* Task to carry out *
Return every line from the records below in which the word "agent" is found.

* Record set *

##############################

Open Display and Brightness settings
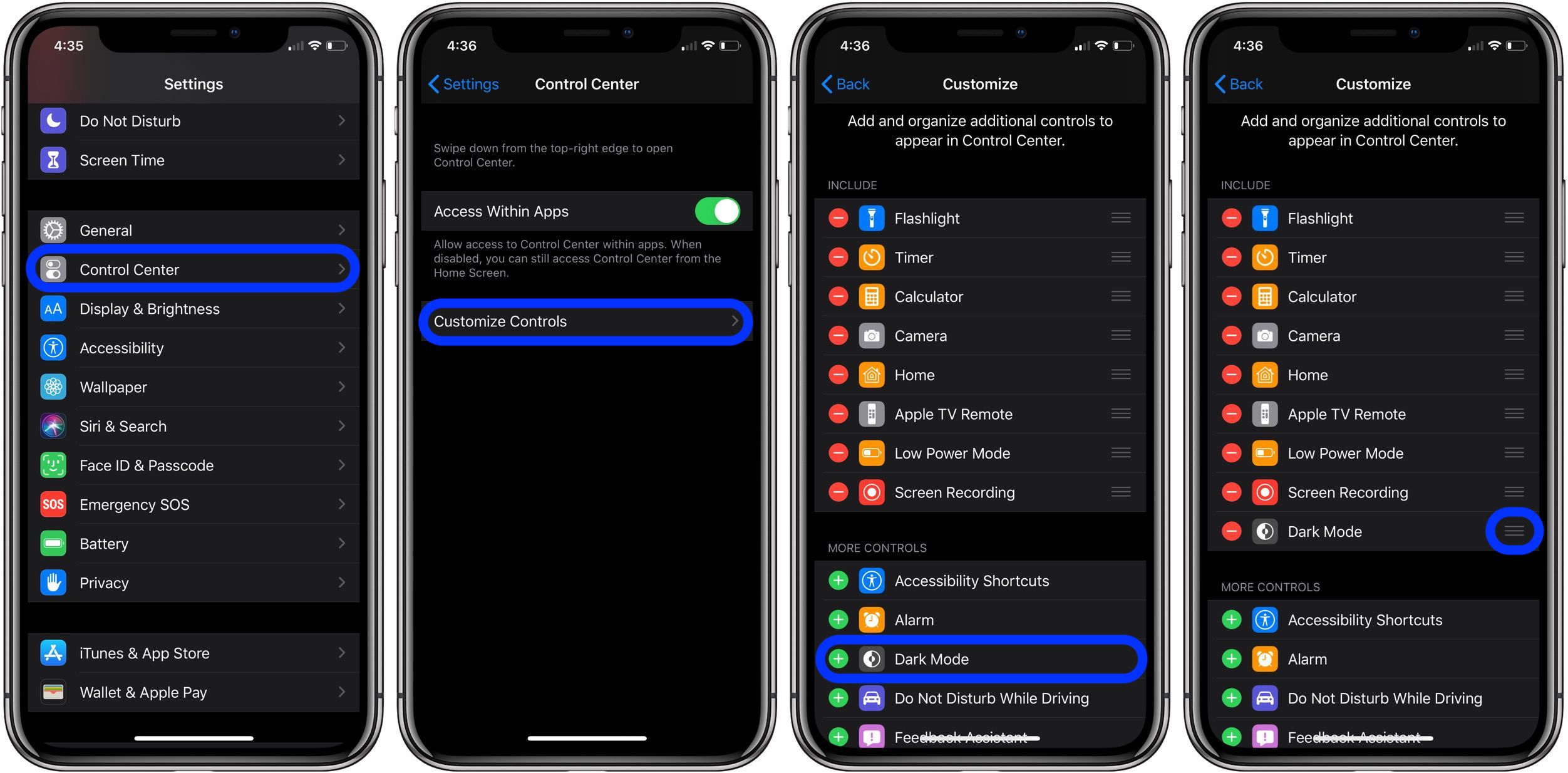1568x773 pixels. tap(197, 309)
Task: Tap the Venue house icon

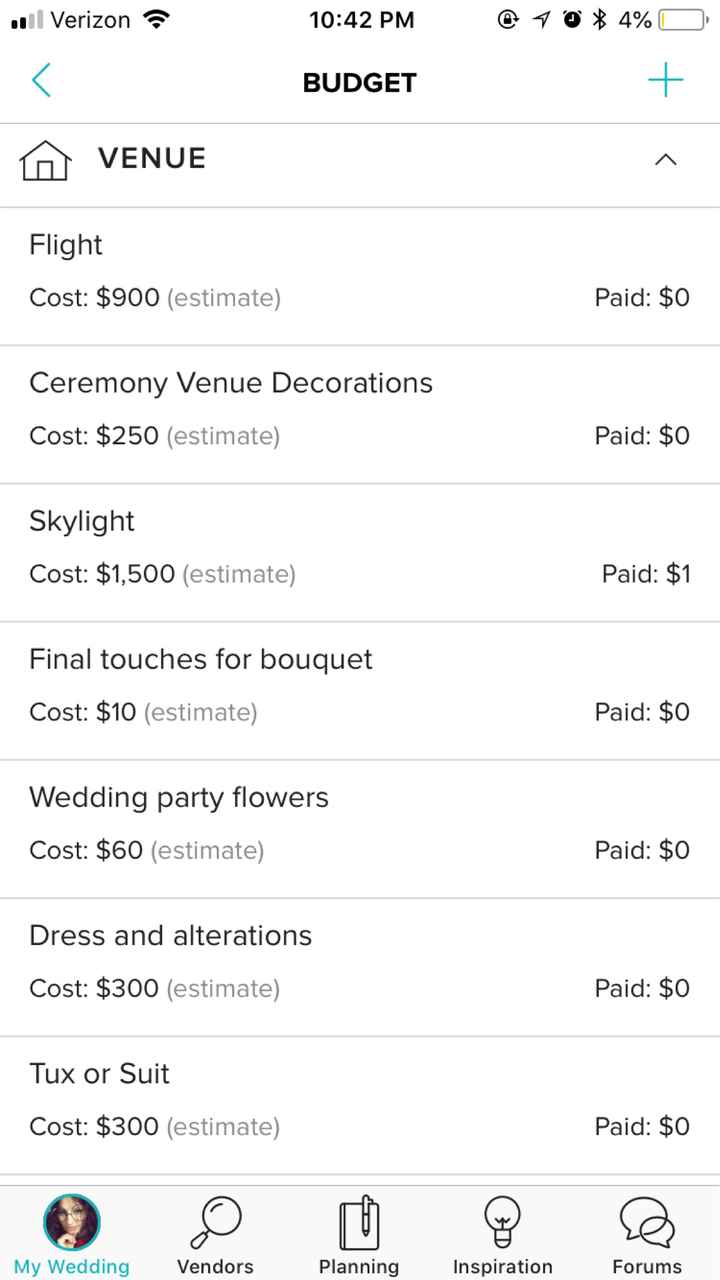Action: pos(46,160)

##############################

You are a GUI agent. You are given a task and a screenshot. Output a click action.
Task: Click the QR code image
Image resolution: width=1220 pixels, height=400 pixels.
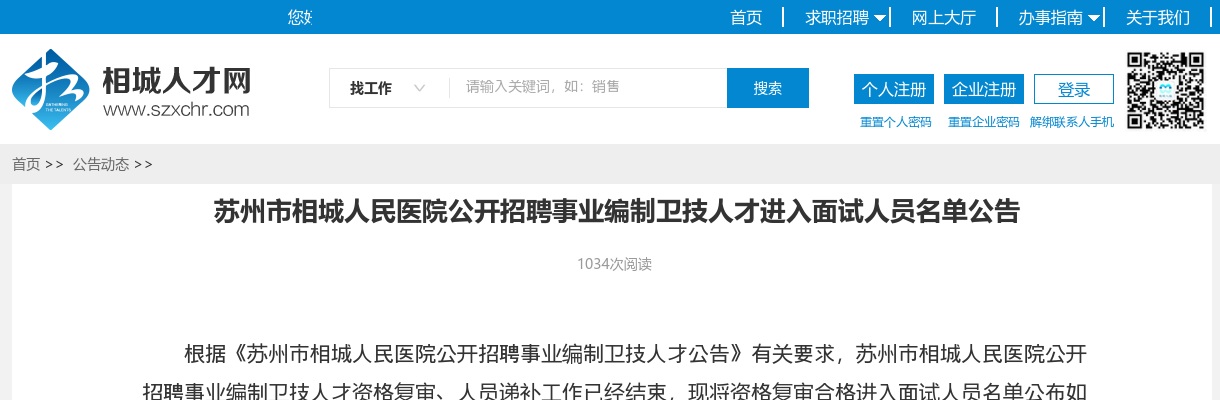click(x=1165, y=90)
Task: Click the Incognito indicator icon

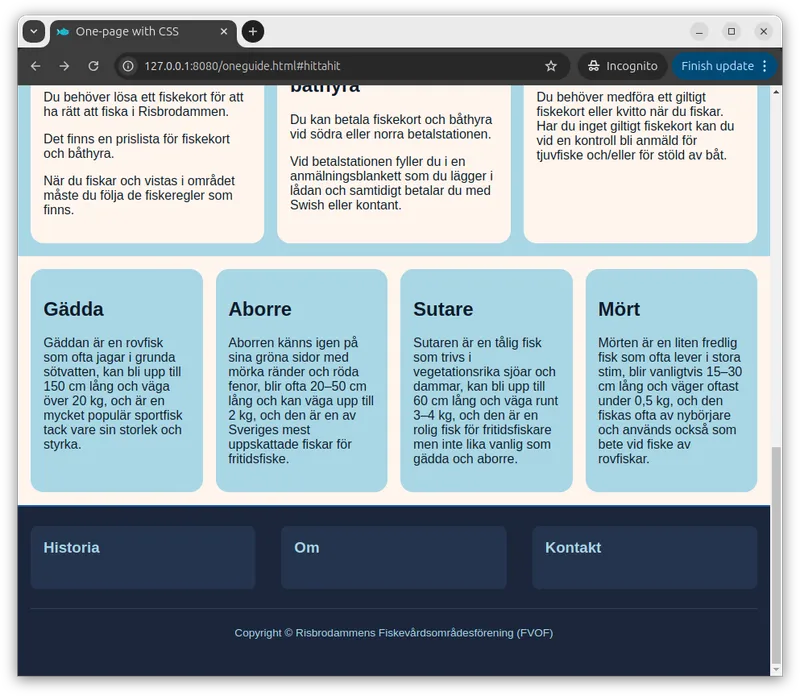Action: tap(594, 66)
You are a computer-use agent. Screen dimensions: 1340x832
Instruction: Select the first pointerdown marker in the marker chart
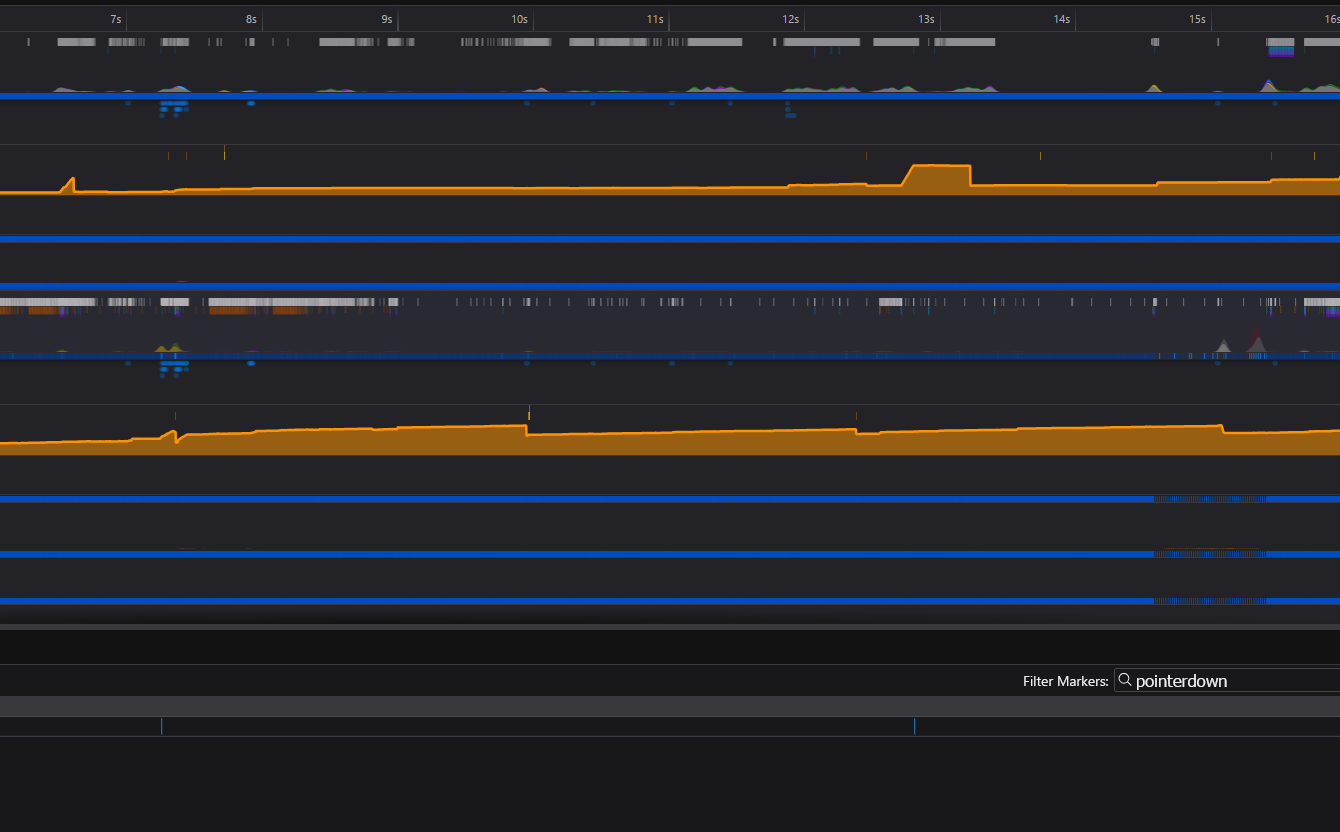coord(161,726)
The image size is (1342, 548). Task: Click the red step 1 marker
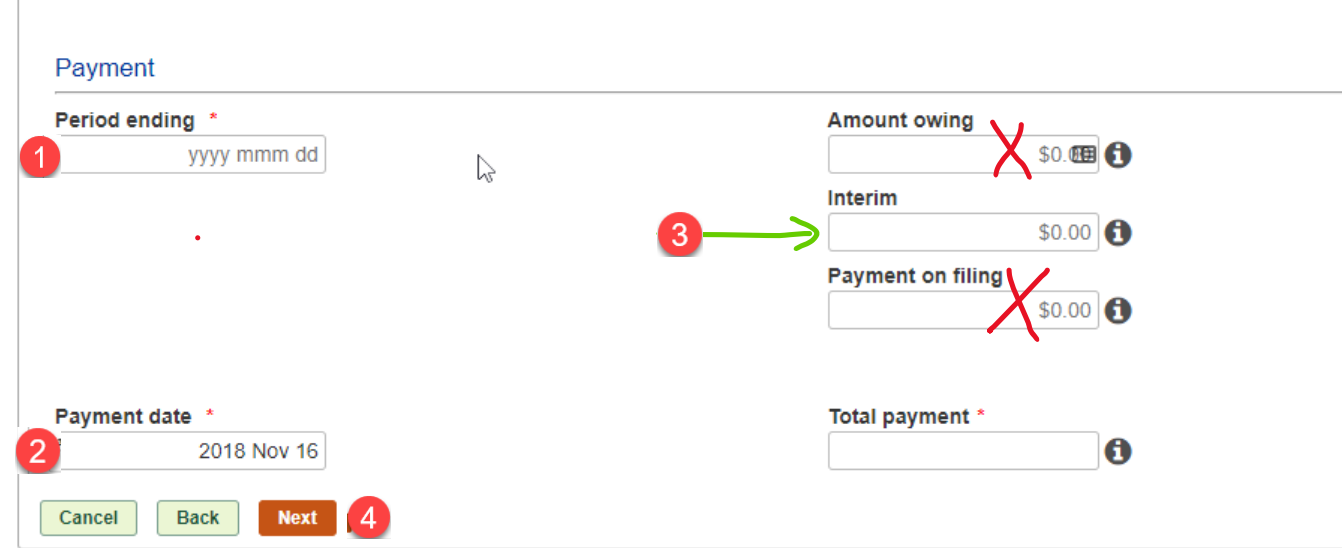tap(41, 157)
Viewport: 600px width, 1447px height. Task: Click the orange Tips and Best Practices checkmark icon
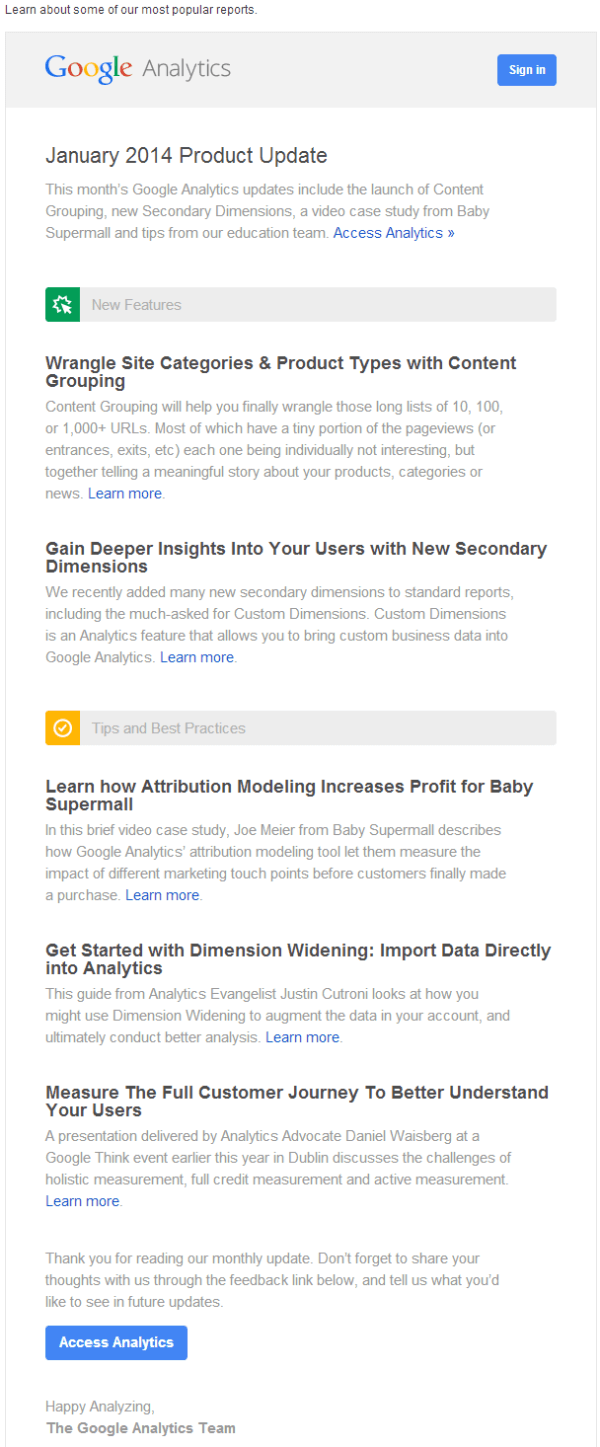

##############################

* Result *
You are a GUI agent. You are given a task and a screenshot. Output a click action.
You are a computer-use agent. Screen dimensions: 1340x832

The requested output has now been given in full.